→ **TASK BRIEF**: Look through the data below and, wherever a line carries the word "button", please copy that line.

<<<<

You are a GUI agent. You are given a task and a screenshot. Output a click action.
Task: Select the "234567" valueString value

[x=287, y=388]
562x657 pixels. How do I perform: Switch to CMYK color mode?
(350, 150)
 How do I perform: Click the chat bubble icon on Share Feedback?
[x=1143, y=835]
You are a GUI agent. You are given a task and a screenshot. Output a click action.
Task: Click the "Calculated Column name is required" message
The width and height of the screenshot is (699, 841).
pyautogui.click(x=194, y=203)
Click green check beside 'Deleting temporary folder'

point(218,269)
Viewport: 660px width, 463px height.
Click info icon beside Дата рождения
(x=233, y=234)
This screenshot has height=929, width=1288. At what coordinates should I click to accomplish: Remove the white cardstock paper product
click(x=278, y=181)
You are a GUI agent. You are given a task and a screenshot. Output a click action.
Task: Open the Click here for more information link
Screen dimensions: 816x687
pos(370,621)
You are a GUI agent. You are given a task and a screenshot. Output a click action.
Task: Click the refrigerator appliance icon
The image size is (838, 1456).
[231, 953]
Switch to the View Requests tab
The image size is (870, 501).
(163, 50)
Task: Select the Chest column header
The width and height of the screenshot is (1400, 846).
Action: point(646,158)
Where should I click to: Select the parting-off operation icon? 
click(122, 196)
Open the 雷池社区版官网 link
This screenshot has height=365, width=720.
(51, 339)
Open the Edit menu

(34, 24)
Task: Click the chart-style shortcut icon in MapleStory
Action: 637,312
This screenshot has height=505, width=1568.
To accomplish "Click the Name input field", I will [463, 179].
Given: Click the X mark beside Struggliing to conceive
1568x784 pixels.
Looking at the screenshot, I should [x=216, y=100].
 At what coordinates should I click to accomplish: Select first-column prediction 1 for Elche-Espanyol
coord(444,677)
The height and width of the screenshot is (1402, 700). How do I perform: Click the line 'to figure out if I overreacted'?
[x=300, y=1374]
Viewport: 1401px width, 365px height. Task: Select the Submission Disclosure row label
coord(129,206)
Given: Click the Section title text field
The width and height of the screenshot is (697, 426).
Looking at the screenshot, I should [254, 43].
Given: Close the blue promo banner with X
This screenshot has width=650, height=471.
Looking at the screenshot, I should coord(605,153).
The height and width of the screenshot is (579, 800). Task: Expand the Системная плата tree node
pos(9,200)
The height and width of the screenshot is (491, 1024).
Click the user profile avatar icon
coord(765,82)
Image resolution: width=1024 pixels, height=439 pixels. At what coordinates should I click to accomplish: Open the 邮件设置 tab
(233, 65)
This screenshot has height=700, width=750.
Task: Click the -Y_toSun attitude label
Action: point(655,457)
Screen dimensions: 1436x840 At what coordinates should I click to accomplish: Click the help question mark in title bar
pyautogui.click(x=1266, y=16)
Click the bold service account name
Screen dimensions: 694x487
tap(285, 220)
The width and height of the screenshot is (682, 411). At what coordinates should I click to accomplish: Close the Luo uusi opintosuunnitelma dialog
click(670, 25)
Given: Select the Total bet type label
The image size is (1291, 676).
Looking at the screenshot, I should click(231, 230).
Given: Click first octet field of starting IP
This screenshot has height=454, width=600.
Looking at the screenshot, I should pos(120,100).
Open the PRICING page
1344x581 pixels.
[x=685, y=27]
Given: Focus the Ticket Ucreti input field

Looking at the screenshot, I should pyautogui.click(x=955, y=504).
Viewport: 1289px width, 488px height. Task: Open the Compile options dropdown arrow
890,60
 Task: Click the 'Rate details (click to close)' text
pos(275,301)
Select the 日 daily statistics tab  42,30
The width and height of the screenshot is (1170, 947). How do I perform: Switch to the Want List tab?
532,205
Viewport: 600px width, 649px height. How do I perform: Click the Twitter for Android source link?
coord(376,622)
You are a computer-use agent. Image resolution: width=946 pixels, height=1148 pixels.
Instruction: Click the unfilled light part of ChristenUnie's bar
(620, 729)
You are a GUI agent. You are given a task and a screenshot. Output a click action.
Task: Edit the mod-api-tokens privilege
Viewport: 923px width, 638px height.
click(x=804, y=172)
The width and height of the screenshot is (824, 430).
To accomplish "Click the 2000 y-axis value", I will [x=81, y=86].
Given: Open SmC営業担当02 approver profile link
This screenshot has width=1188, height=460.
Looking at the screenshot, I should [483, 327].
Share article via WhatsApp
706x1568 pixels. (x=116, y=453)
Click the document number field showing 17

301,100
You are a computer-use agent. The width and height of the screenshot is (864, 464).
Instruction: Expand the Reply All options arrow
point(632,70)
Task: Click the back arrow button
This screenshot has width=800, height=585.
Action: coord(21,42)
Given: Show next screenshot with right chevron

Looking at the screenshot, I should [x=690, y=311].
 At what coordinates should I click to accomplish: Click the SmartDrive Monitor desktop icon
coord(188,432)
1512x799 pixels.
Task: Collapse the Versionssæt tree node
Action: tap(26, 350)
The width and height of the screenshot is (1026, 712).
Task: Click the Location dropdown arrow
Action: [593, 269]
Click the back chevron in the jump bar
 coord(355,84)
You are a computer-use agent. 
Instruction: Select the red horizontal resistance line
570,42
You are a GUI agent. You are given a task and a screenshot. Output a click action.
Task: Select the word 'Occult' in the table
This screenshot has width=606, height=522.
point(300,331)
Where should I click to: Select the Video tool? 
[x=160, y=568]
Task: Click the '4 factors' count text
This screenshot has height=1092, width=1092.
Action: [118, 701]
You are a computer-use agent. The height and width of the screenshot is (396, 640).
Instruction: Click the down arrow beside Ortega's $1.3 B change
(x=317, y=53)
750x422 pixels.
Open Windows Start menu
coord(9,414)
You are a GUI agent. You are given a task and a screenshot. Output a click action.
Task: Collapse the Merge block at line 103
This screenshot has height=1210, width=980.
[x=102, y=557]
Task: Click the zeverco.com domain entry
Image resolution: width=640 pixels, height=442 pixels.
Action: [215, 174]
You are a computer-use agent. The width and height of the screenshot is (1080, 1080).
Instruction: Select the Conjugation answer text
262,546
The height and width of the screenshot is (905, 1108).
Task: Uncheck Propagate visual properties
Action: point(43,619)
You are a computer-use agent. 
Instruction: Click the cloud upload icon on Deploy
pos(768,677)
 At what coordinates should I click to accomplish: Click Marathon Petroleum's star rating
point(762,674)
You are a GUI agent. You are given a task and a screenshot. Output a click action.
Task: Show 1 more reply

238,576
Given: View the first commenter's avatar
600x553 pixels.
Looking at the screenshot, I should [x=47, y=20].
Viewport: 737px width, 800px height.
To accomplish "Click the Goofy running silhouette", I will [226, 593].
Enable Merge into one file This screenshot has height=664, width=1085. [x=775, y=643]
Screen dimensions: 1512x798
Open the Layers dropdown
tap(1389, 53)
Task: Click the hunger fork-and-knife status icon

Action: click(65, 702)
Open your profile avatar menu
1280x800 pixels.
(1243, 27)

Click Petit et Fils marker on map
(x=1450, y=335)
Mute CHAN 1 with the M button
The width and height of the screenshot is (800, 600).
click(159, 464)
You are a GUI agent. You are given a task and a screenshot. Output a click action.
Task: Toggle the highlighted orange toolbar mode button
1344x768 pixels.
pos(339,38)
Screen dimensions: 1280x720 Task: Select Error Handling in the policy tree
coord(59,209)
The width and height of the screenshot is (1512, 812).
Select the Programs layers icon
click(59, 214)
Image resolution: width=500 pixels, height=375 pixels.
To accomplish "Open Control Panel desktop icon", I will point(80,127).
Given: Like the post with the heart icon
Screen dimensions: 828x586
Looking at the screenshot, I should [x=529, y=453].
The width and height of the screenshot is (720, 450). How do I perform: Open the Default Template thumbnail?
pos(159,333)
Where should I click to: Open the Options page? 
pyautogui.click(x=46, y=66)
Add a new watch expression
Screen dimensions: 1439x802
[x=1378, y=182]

>>>>

→ **EXERCISE SOLUTION**:
Task: Click the back arrow button
Mute CHAN 1 with the M button
Task: Toggle the highlighted orange toolbar mode button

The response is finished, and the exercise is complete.